Однажды он объявил, что уезжает в командировку на несколько дней. Прощайте, обеды наверху, мерзкие гадости, комната-голгофа — меня ждут несколько дней покоя. Но здравствуйте, печенье «Ник-Нак», гигиеническое ведро и банки дрянных консервов. Я отметила его отъезд в календаре: «Уехал». Когда он возвращался, я писала одну букву «В». Кажется, он уехал на пять дней.
Вдруг я оказалась в кромешной тьме! Не было света, не было вентилятора, не было обогревателя. Я была в полной темноте, как в могиле. Меня охватила паника. Я перевернула все вверх дном. Я пробовала вкручивать и выкручивать лампочки, выключатель не работал. Я больше не слышала шума вентилятора. Очевидно, произошла какая-то поломка на линии, и я задыхалась без воздуха, а главное, меня душил страх. Он предупреждал, чтобы я не шумела в своем тайнике, ведь кто угодно мог войти в дом и меня услышать. Но в тот момент мне было все равно. Я принялась звать его, но, вероятно, он уже ушел из дома.
«Я в темноте, мне плохо, я ничего не вижу, я обо все стукаюсь, мне не хватает воздуха!»
Никакого ответа. Я заорала еще сильнее: «Здесь нет света! Нет электричества! Спуститесь сюда!»

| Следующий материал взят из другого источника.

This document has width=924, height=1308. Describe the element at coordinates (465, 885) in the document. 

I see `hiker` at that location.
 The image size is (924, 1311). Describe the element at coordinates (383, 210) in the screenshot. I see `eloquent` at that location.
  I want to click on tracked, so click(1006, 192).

Видя, что никто не приходит, я немного успокоилась. К счастью, свет скоро дали, иначе я бы просто сошла с ума, проведя несколько часов в кромешной тьме и без воздуха. Но в этот раз я разозлилась, мне так осточертела эта крысиная нора. И я сказала себе: «Я убегу!»
Я придумала, что делать, но я не была слишком крепкой для этого. Я села спиной к двухсоткилограммовой двери, упираясь ногами в штабель коробок и в этот лежащий на полу хлам, я толкала дверь, чтобы привести в действие систему рельсов над моей головой. Я упиралась спиной изо всех сил моих тридцати трех килограммов, максимально изогнув тело. Мне удалось приоткрыть дверь на несколько сантиметров, но я уже была без сил, и мне надо было передохнуть. Мне не хватало упора, картонные коробки были неустойчивы, когда я в них упиралась ногами, нужна была более прочная опора.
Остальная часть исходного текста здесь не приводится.